§ Exercise prompt
Convert every line of the material below into a JSON array of strings, one string per line, leaving out blank lines.

(Stored records)
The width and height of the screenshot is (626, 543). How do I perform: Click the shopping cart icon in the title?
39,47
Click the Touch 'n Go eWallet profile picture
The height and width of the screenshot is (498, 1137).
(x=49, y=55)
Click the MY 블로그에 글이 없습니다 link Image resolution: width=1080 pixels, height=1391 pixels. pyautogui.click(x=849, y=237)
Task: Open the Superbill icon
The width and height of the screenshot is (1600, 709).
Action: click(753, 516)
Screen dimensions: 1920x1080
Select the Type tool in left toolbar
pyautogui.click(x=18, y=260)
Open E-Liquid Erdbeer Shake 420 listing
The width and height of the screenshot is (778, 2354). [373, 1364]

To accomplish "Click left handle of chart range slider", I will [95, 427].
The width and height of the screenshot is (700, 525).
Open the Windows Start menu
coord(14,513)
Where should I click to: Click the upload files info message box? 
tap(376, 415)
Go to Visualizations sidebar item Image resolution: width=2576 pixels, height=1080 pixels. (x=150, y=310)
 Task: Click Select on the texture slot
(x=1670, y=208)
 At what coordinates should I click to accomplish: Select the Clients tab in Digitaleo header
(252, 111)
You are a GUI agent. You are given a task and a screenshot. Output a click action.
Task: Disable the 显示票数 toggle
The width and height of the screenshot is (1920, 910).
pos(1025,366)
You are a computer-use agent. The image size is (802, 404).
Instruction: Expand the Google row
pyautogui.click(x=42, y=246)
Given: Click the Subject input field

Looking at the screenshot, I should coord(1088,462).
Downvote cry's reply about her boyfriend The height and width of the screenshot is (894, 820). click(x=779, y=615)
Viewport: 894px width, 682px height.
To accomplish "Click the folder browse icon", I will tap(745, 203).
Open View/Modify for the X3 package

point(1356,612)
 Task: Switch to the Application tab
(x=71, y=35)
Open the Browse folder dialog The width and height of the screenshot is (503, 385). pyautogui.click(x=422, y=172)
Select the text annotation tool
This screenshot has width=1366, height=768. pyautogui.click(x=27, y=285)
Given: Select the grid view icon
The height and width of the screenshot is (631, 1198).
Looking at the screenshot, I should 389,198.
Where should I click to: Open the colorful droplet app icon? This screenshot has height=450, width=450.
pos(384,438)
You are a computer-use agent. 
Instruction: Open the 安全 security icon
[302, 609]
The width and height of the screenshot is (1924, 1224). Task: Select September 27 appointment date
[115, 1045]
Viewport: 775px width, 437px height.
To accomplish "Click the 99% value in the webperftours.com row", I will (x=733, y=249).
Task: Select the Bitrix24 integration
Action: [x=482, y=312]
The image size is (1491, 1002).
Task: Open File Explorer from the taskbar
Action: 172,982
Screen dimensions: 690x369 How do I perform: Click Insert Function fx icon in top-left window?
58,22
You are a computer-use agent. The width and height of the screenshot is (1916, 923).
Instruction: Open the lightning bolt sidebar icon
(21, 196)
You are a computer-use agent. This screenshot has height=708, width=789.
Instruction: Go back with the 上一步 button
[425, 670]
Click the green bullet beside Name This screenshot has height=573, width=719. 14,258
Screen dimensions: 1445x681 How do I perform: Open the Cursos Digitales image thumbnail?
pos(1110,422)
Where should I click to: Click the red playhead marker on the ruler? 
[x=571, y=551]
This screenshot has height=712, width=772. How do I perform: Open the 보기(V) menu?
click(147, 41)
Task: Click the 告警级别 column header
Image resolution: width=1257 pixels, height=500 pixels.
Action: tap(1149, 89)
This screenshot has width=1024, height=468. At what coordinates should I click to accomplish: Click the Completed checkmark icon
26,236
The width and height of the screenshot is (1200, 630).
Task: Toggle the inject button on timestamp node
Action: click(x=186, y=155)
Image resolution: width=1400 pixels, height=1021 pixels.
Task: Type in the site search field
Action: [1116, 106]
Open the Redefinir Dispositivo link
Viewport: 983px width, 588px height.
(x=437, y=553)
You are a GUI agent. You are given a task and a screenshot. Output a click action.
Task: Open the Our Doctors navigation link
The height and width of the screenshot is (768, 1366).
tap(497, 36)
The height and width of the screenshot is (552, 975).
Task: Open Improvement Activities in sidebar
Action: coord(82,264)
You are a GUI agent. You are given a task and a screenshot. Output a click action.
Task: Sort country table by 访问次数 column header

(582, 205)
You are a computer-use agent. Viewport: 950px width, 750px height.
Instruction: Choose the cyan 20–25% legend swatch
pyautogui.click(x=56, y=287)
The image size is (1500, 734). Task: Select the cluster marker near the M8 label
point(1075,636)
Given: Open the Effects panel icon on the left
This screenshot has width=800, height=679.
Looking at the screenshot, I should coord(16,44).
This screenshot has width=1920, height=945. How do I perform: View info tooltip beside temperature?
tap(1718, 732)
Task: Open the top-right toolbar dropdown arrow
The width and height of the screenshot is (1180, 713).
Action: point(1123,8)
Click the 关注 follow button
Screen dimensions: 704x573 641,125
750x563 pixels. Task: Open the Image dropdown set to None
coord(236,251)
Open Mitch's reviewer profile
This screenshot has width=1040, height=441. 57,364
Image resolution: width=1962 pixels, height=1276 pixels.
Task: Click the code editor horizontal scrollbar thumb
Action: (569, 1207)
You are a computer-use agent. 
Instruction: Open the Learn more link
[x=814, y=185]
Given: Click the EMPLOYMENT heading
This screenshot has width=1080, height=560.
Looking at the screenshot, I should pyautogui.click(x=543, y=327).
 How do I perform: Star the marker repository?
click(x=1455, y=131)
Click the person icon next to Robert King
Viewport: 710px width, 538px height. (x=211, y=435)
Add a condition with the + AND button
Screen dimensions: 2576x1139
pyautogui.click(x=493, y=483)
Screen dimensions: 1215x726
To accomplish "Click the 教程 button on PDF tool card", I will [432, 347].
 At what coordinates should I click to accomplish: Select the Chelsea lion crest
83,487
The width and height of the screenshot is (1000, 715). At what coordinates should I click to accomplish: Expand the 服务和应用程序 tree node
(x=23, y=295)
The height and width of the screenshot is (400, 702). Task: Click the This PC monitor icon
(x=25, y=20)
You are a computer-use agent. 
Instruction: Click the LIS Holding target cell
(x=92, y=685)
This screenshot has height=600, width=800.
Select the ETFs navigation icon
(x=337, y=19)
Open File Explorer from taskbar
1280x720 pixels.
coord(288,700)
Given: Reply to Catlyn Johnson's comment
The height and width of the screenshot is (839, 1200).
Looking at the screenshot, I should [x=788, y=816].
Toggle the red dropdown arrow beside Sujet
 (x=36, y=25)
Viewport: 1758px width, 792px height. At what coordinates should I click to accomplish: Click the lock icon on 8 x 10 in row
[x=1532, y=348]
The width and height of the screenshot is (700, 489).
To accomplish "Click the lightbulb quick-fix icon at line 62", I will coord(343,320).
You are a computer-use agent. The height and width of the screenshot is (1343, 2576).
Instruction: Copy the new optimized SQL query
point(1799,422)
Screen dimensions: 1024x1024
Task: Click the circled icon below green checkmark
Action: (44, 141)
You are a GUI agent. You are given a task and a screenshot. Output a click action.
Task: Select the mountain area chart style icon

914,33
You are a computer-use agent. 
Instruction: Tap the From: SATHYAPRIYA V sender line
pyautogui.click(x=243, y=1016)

§ Solution to this task
[
  "The width and height of the screenshot is (626, 543). How do I perform: Click the shopping cart icon in the title?",
  "39,47",
  "Click the Touch 'n Go eWallet profile picture",
  "The height and width of the screenshot is (498, 1137).",
  "(x=49, y=55)",
  "Click the MY 블로그에 글이 없습니다 link Image resolution: width=1080 pixels, height=1391 pixels. pyautogui.click(x=849, y=237)",
  "Task: Open the Superbill icon",
  "The width and height of the screenshot is (1600, 709).",
  "Action: click(753, 516)",
  "Screen dimensions: 1920x1080",
  "Select the Type tool in left toolbar",
  "pyautogui.click(x=18, y=260)",
  "Open E-Liquid Erdbeer Shake 420 listing",
  "The width and height of the screenshot is (778, 2354). [373, 1364]",
  "To accomplish \"Click left handle of chart range slider\", I will [95, 427].",
  "The width and height of the screenshot is (700, 525).",
  "Open the Windows Start menu",
  "coord(14,513)",
  "Where should I click to: Click the upload files info message box? ",
  "tap(376, 415)",
  "Go to Visualizations sidebar item Image resolution: width=2576 pixels, height=1080 pixels. (x=150, y=310)",
  " Task: Click Select on the texture slot",
  "(x=1670, y=208)",
  " At what coordinates should I click to accomplish: Select the Clients tab in Digitaleo header",
  "(252, 111)",
  "You are a GUI agent. You are given a task and a screenshot. Output a click action.",
  "Task: Disable the 显示票数 toggle",
  "The width and height of the screenshot is (1920, 910).",
  "pos(1025,366)",
  "You are a computer-use agent. The image size is (802, 404).",
  "Instruction: Expand the Google row",
  "pyautogui.click(x=42, y=246)",
  "Given: Click the Subject input field",
  "Looking at the screenshot, I should coord(1088,462).",
  "Downvote cry's reply about her boyfriend The height and width of the screenshot is (894, 820). click(x=779, y=615)",
  "Viewport: 894px width, 682px height.",
  "To accomplish \"Click the folder browse icon\", I will tap(745, 203).",
  "Open View/Modify for the X3 package",
  "point(1356,612)",
  " Task: Switch to the Application tab",
  "(x=71, y=35)",
  "Open the Browse folder dialog The width and height of the screenshot is (503, 385). pyautogui.click(x=422, y=172)",
  "Select the text annotation tool",
  "This screenshot has width=1366, height=768. pyautogui.click(x=27, y=285)",
  "Given: Select the grid view icon",
  "The height and width of the screenshot is (631, 1198).",
  "Looking at the screenshot, I should 389,198.",
  "Where should I click to: Open the colorful droplet app icon? This screenshot has height=450, width=450.",
  "pos(384,438)",
  "You are a computer-use agent. ",
  "Instruction: Open the 安全 security icon",
  "[302, 609]",
  "The width and height of the screenshot is (1924, 1224). Task: Select September 27 appointment date",
  "[115, 1045]",
  "Viewport: 775px width, 437px height.",
  "To accomplish \"Click the 99% value in the webperftours.com row\", I will (x=733, y=249).",
  "Task: Select the Bitrix24 integration",
  "Action: [x=482, y=312]",
  "The image size is (1491, 1002).",
  "Task: Open File Explorer from the taskbar",
  "Action: 172,982",
  "Screen dimensions: 690x369 How do I perform: Click Insert Function fx icon in top-left window?",
  "58,22",
  "You are a computer-use agent. The width and height of the screenshot is (1916, 923).",
  "Instruction: Open the lightning bolt sidebar icon",
  "(21, 196)",
  "You are a computer-use agent. This screenshot has height=708, width=789.",
  "Instruction: Go back with the 上一步 button",
  "[425, 670]",
  "Click the green bullet beside Name This screenshot has height=573, width=719. 14,258",
  "Screen dimensions: 1445x681 How do I perform: Open the Cursos Digitales image thumbnail?",
  "pos(1110,422)",
  "Where should I click to: Click the red playhead marker on the ruler? ",
  "[x=571, y=551]",
  "This screenshot has height=712, width=772. How do I perform: Open the 보기(V) menu?",
  "click(147, 41)",
  "Task: Click the 告警级别 column header",
  "Image resolution: width=1257 pixels, height=500 pixels.",
  "Action: tap(1149, 89)",
  "This screenshot has width=1024, height=468. At what coordinates should I click to accomplish: Click the Completed checkmark icon",
  "26,236",
  "The width and height of the screenshot is (1200, 630).",
  "Task: Toggle the inject button on timestamp node",
  "Action: click(x=186, y=155)",
  "Image resolution: width=1400 pixels, height=1021 pixels.",
  "Task: Type in the site search field",
  "Action: [1116, 106]",
  "Open the Redefinir Dispositivo link",
  "Viewport: 983px width, 588px height.",
  "(x=437, y=553)",
  "You are a GUI agent. You are given a task and a screenshot. Output a click action.",
  "Task: Open the Our Doctors navigation link",
  "The height and width of the screenshot is (768, 1366).",
  "tap(497, 36)",
  "The height and width of the screenshot is (552, 975).",
  "Task: Open Improvement Activities in sidebar",
  "Action: coord(82,264)",
  "You are a GUI agent. You are given a task and a screenshot. Output a click action.",
  "Task: Sort country table by 访问次数 column header",
  "(582, 205)",
  "You are a computer-use agent. Viewport: 950px width, 750px height.",
  "Instruction: Choose the cyan 20–25% legend swatch",
  "pyautogui.click(x=56, y=287)",
  "The image size is (1500, 734). Task: Select the cluster marker near the M8 label",
  "point(1075,636)",
  "Given: Open the Effects panel icon on the left",
  "This screenshot has width=800, height=679.",
  "Looking at the screenshot, I should coord(16,44).",
  "This screenshot has width=1920, height=945. How do I perform: View info tooltip beside temperature?",
  "tap(1718, 732)",
  "Task: Open the top-right toolbar dropdown arrow",
  "The width and height of the screenshot is (1180, 713).",
  "Action: point(1123,8)",
  "Click the 关注 follow button",
  "Screen dimensions: 704x573 641,125",
  "750x563 pixels. Task: Open the Image dropdown set to None",
  "coord(236,251)",
  "Open Mitch's reviewer profile",
  "This screenshot has width=1040, height=441. 57,364",
  "Image resolution: width=1962 pixels, height=1276 pixels.",
  "Task: Click the code editor horizontal scrollbar thumb",
  "Action: (569, 1207)",
  "You are a computer-use agent. ",
  "Instruction: Open the Learn more link",
  "[x=814, y=185]",
  "Given: Click the EMPLOYMENT heading",
  "This screenshot has width=1080, height=560.",
  "Looking at the screenshot, I should pyautogui.click(x=543, y=327).",
  " How do I perform: Star the marker repository?",
  "click(x=1455, y=131)",
  "Click the person icon next to Robert King",
  "Viewport: 710px width, 538px height. (x=211, y=435)",
  "Add a condition with the + AND button",
  "Screen dimensions: 2576x1139",
  "pyautogui.click(x=493, y=483)",
  "Screen dimensions: 1215x726",
  "To accomplish \"Click the 教程 button on PDF tool card\", I will [432, 347].",
  " At what coordinates should I click to accomplish: Select the Chelsea lion crest",
  "83,487",
  "The width and height of the screenshot is (1000, 715). At what coordinates should I click to accomplish: Expand the 服务和应用程序 tree node",
  "(x=23, y=295)",
  "The height and width of the screenshot is (400, 702). Task: Click the This PC monitor icon",
  "(x=25, y=20)",
  "You are a computer-use agent. ",
  "Instruction: Click the LIS Holding target cell",
  "(x=92, y=685)",
  "This screenshot has height=600, width=800.",
  "Select the ETFs navigation icon",
  "(x=337, y=19)",
  "Open File Explorer from taskbar",
  "1280x720 pixels.",
  "coord(288,700)",
  "Given: Reply to Catlyn Johnson's comment",
  "The height and width of the screenshot is (839, 1200).",
  "Looking at the screenshot, I should [x=788, y=816].",
  "Toggle the red dropdown arrow beside Sujet",
  " (x=36, y=25)",
  "Viewport: 1758px width, 792px height. At what coordinates should I click to accomplish: Click the lock icon on 8 x 10 in row",
  "[x=1532, y=348]",
  "The width and height of the screenshot is (700, 489).",
  "To accomplish \"Click the lightbulb quick-fix icon at line 62\", I will coord(343,320).",
  "You are a computer-use agent. The height and width of the screenshot is (1343, 2576).",
  "Instruction: Copy the new optimized SQL query",
  "point(1799,422)",
  "Screen dimensions: 1024x1024",
  "Task: Click the circled icon below green checkmark",
  "Action: (44, 141)",
  "You are a GUI agent. You are given a task and a screenshot. Output a click action.",
  "Task: Select the mountain area chart style icon",
  "914,33",
  "You are a computer-use agent. ",
  "Instruction: Tap the From: SATHYAPRIYA V sender line",
  "pyautogui.click(x=243, y=1016)"
]